A review of early reports of spinal fusion in myelomeningocele patients is instructive; one simultaneously realizes the impact that experienced multidisciplinary care and improved surgical techniques and instrumentation have had on the results of spinal fusion but is sobered by the frequency and gravity of postoperative complications in this patient population. Postoperative complications, including deep wound infection, pseudarthrosis, fracture, worsening of neurologic deficits, or pressure sores have been reported in more than 50% of these patients, regardless of the surgical technique.
With rare exceptions, posterior or anterior fusion alone is inadequate for myelomeningocele patients with paralytic scoliosis; progressive spinal deformity above the area of anterior surgery that required further posterior surgery, despite solid fusion from the first procedure, has been reported. Pseudarthrosis rates have been reduced by 50% using combined anterior and posterior fusion with a variety of instrumentation systems. McMaster noted improved posture and function in 21 of 23 patients treated by staged anterior spinal fusion with Dwyer instrumentation followed by posterior spinal fusion with Harrington instrumentation. However, one patient died of cardiorespiratory failure, four had wound necroses, two had deep wound infections, and one had a lumbosacral pseudarthrosis.

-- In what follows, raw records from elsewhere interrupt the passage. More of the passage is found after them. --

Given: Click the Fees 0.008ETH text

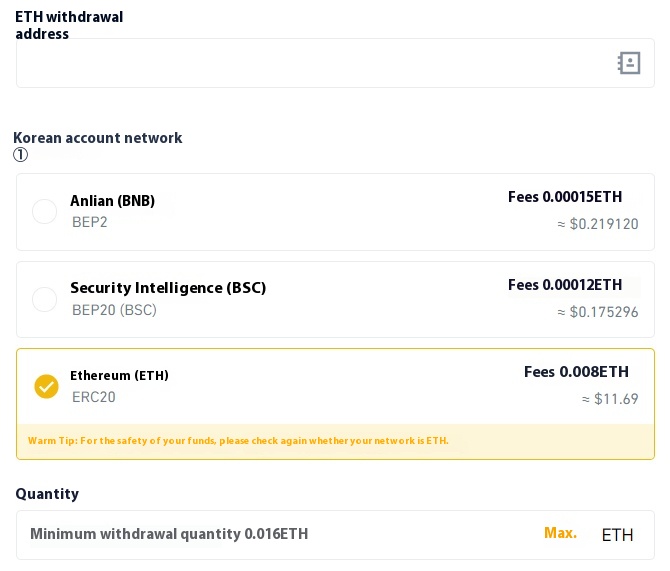Looking at the screenshot, I should point(576,372).
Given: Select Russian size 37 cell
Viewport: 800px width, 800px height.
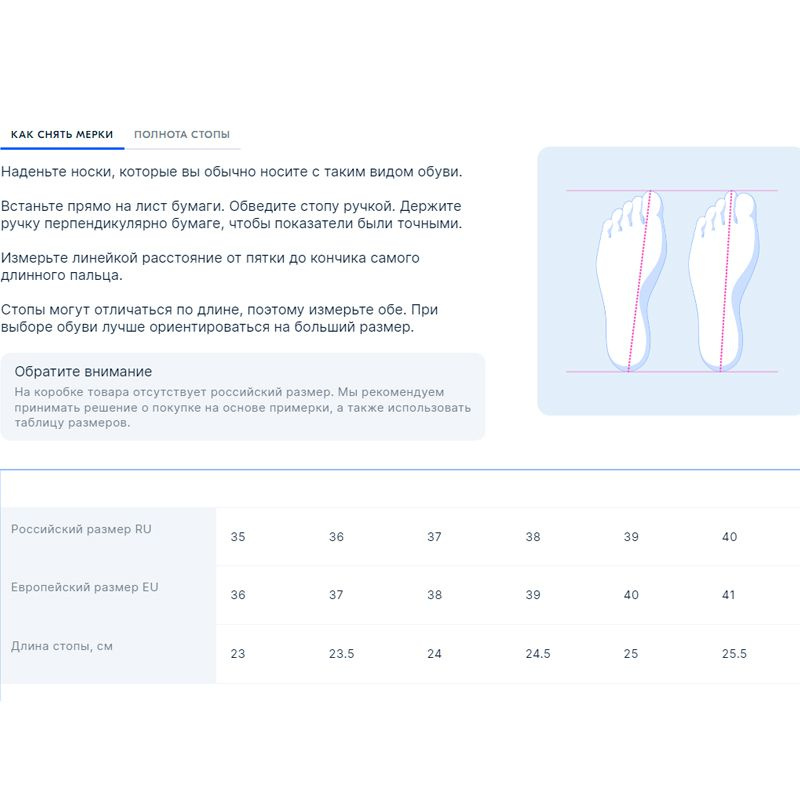Looking at the screenshot, I should (434, 537).
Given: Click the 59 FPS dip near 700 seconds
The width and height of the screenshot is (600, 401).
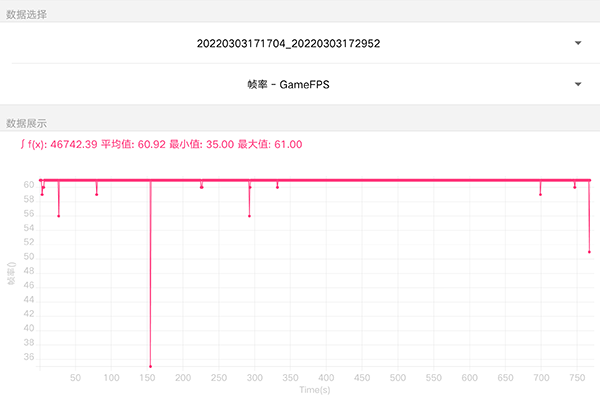Looking at the screenshot, I should tap(540, 194).
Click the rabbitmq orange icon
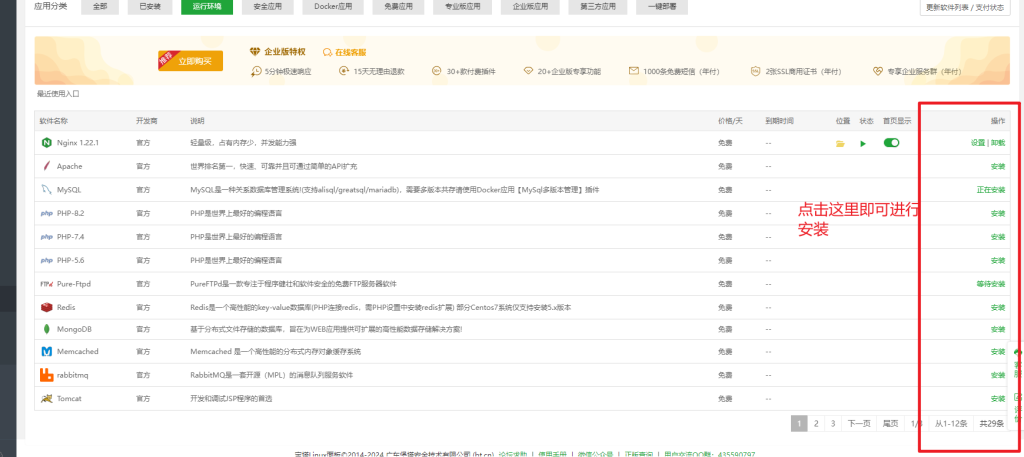Viewport: 1024px width, 457px height. (x=46, y=375)

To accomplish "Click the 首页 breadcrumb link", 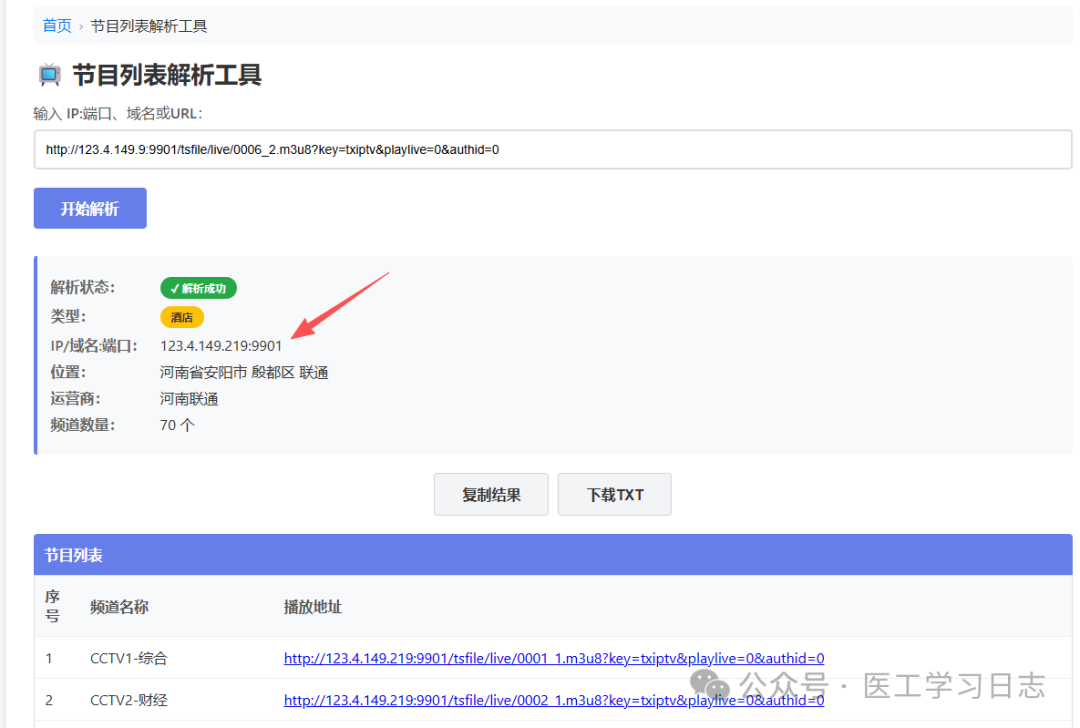I will pos(57,26).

The best results of spinal fusion for paralytic scoliosis in myelomeningocele patients occur in those treated by combined anterior and posterior fusion, with stable segmental fixation achieved by a combination of sublaminar wires, pedicular remnant wires, and pedicle screws. Banta reported that, overall, the addition of anterior fusion to posterior fusion and instrumentation resulted in greater correction of spinal deformity and pelvic obliquity and an improved fusion mass over that achieved with posterior fusion alone. Parsch and colleagues and Stella and associates reported similar results.
Hyperlordosis
A less common spinal deformity in patients with myelomeningocele is hyperlordosis, with or without associated scoliosis. Hyperlordosis can lead to difficulty sitting, intertriginous skin breakdown, and difficulty with self-catheterization in females because of the posterior rotation of the perineum ( Fig. 36-18 ). In the past, this deformity was associated with lumboperitoneal shunting, but this method of shunting is rarely used today. Treatment, when required, is by a combination of anterior and posterior spinal release and posterior instrumentation; in severe rigid deformities, postural reduction in traction after spinal release, before definitive instrumentation, may improve the deformity.